Headline inflation to remain in negative territory
KUALA LUMPUR: Malaysia’s headline inflation is expected to remain in the negative territory at least until March, analysts opine, due to the Movement Control Order (MCO) measures and the continuation of rebates of electricity bills until the second half of 2021 (2H21).
As per the Department of Statistics Malaysia’s (DOSM) latest press release on consumer price index (CPI), CPI declined 1.4 per cent in December 2020 to 120.6 as against 122.3 in the same month of the preceding year.
“The CPI for the year 2020 registered a decrease of 1.2 per cent as compared to last year,” the statement also revealed.
According to the research arm of Kenanga Investment Bank Bhd (Kenanga Research), Malaysia posted a full-year deflation for the first time in 51 years amid the Covid-19-induced economic downturn that weighed heavily on domestic demand.
Kenanga Research gathered that the deflation was also attributable to government’s Covid-19 measures, weak energy prices and electricity bill discounts.

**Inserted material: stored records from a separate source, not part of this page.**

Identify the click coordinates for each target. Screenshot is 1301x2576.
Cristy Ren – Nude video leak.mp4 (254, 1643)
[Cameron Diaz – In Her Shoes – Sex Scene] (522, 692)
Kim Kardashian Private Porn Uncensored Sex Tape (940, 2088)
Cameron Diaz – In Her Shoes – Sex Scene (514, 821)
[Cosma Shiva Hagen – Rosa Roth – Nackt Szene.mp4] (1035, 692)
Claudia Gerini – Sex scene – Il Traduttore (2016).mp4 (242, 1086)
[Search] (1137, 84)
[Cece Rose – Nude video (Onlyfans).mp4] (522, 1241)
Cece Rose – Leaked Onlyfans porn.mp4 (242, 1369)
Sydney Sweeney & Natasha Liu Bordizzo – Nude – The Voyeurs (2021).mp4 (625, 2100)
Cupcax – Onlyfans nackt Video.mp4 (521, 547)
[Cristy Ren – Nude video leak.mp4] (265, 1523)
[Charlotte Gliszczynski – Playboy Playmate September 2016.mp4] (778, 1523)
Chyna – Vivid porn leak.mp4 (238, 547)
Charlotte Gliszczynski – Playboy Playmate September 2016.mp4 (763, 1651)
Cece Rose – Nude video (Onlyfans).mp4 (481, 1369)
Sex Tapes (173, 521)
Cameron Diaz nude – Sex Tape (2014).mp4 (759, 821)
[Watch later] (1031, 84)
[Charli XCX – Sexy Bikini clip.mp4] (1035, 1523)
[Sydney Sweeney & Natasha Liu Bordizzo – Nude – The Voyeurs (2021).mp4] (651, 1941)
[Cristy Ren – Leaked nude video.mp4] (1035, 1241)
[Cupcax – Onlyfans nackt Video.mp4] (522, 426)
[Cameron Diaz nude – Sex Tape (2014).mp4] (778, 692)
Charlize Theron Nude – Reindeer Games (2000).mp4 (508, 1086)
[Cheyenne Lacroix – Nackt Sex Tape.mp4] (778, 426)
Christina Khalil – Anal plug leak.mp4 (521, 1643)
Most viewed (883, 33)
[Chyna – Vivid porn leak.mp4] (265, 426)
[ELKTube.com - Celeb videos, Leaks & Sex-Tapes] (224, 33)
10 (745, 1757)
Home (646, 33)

“The renewed MCO restrictions in all the states except for Sarawak is expected to once again strap the economy in a straitjacket, albeit looser than the one we saw in March 2020,” the research arm said.

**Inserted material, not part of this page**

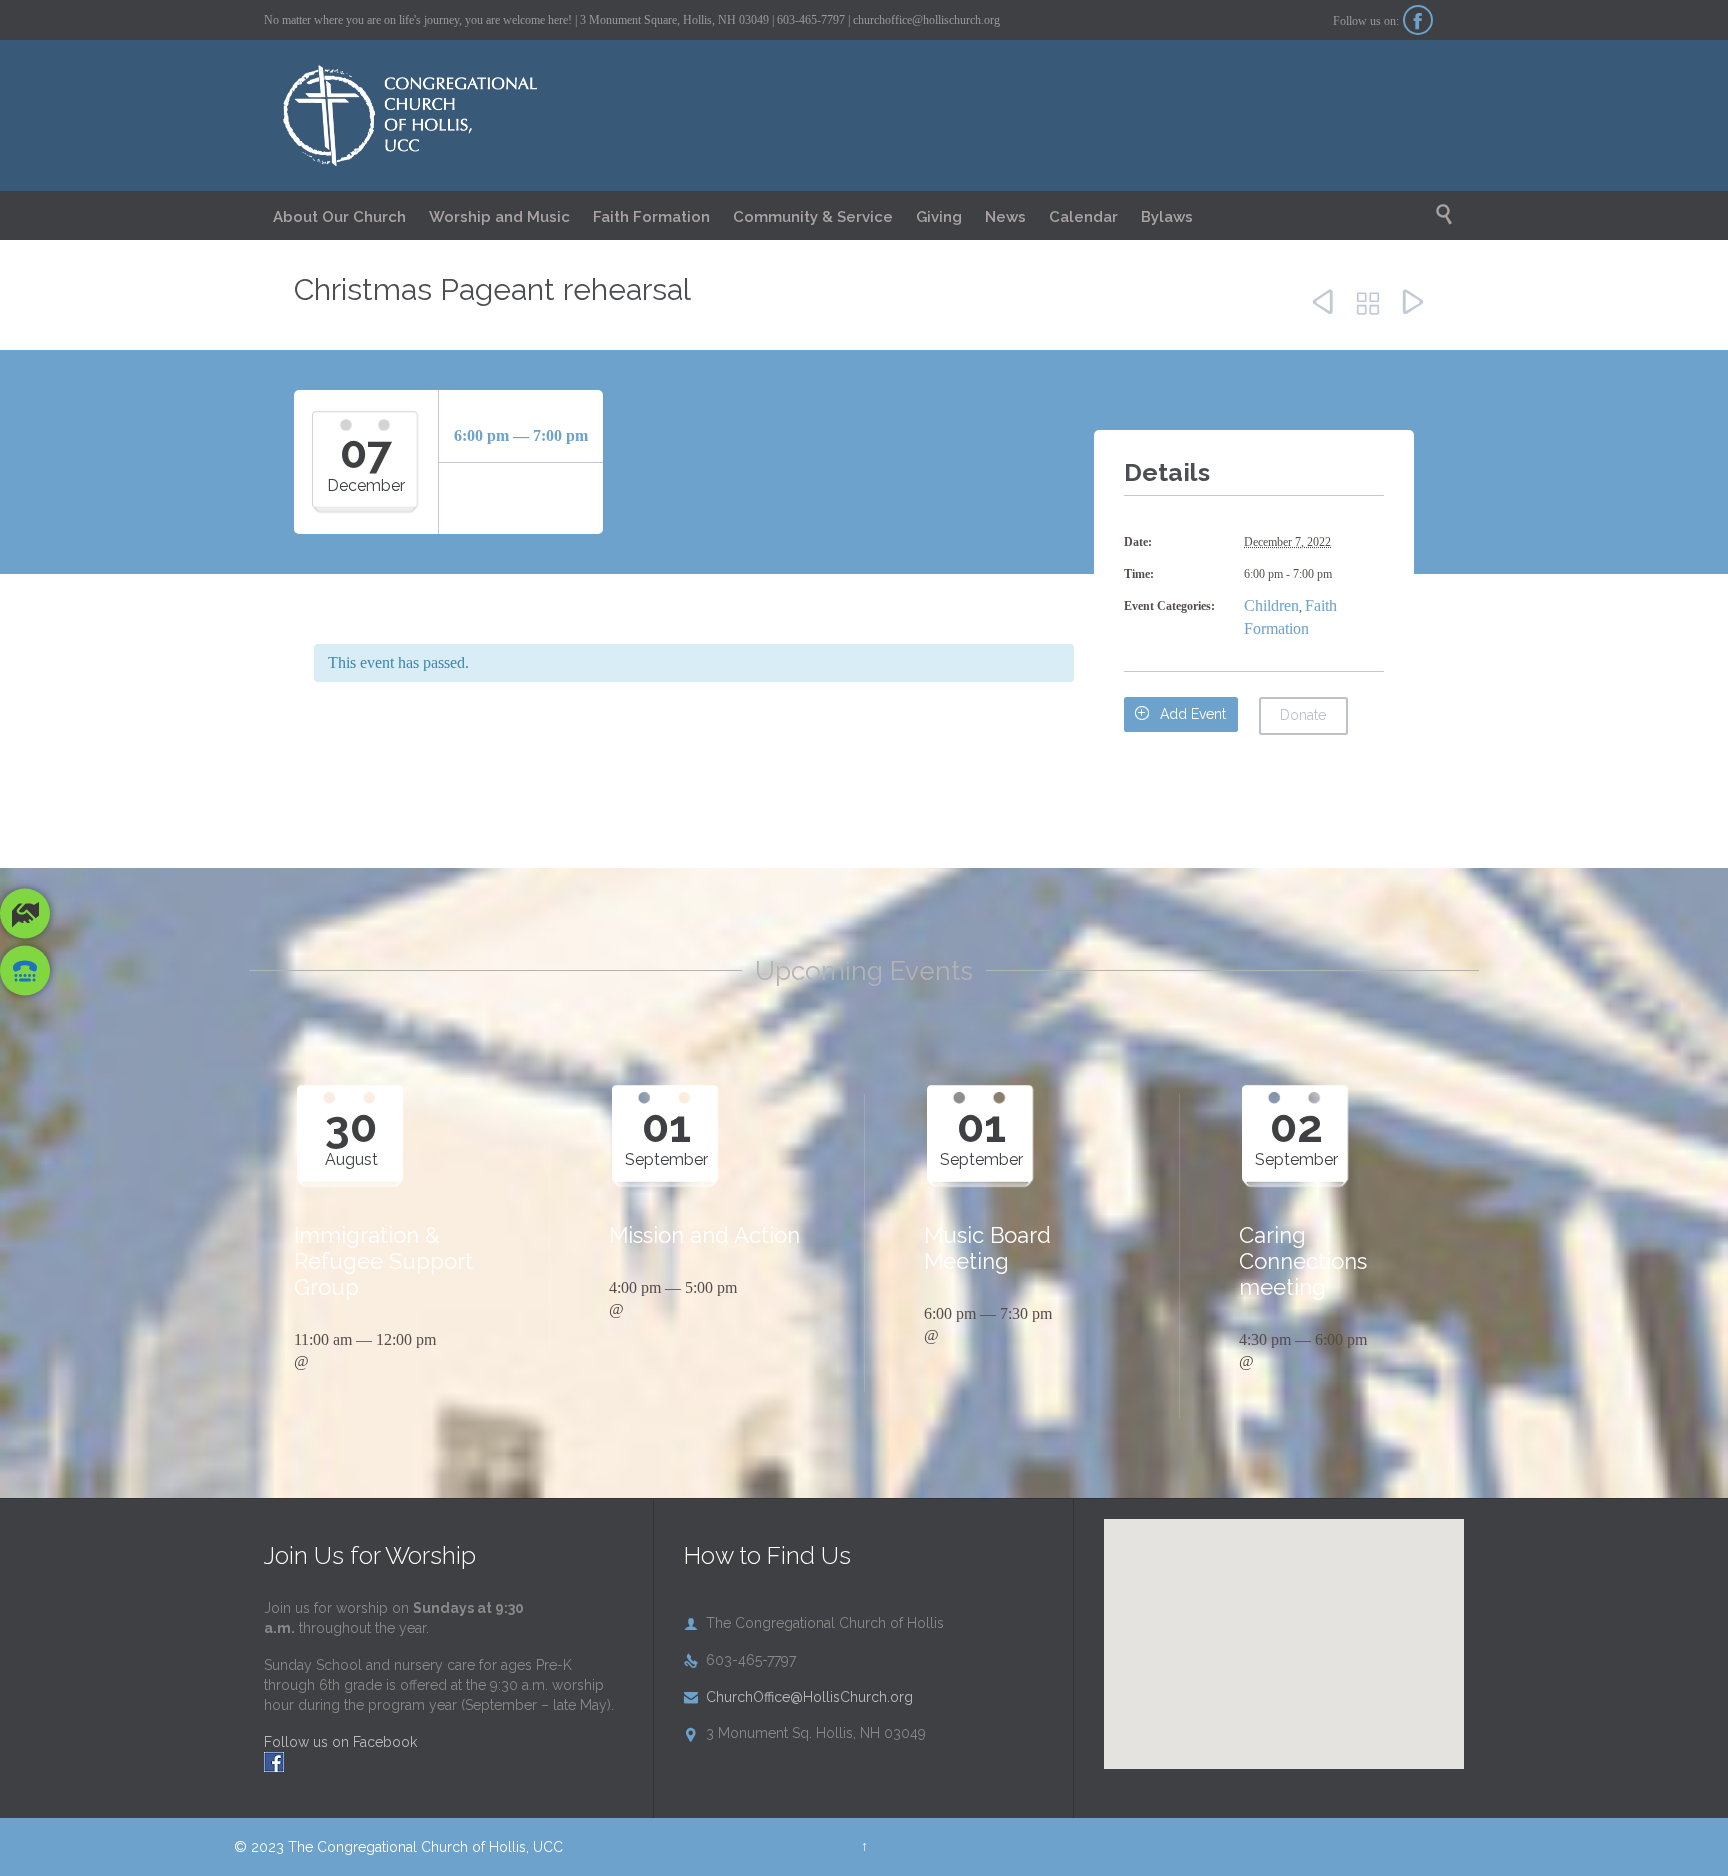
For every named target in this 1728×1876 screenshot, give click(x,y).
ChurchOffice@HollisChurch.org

“Due to the MCO measures and the continuation of rebates of electricity bills until 2H21, headline inflation is expected to remain in the negative territory at least until March.”
However, the research arm expected a rebound to a positive growth from the second quarter of 2021 (2Q21) onwards on the back of the anticipated vaccine-driven recovery and low base effect.

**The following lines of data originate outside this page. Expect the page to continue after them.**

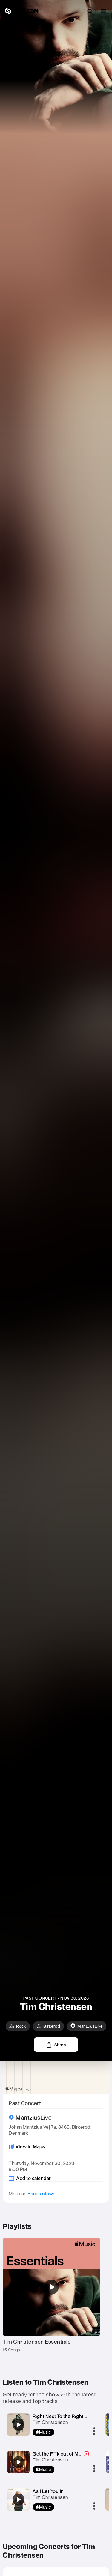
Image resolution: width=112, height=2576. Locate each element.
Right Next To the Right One (63, 2416)
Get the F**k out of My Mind (63, 2454)
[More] (94, 2431)
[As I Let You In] (18, 2500)
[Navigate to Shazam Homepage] (21, 11)
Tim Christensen (50, 2422)
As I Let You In (48, 2491)
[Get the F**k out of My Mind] (18, 2462)
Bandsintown (41, 2194)
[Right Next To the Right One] (18, 2425)
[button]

On another note, Kenanga Research highlighted that after a total of 125 basis point cut in 2020, the Bank Negara Malaysia (BNM) has held the overnight policy rate (OPR) steady at 1.75 per cent since July 2020 despite muted inflationary pressures and worsening domestic Covid19 situation.
With the expectation that growth would be further pared down in the 1Q21, to -2.2 per cent, the research arm continued to believe there is still room for BNM to cut the OPR by another 25 basis points.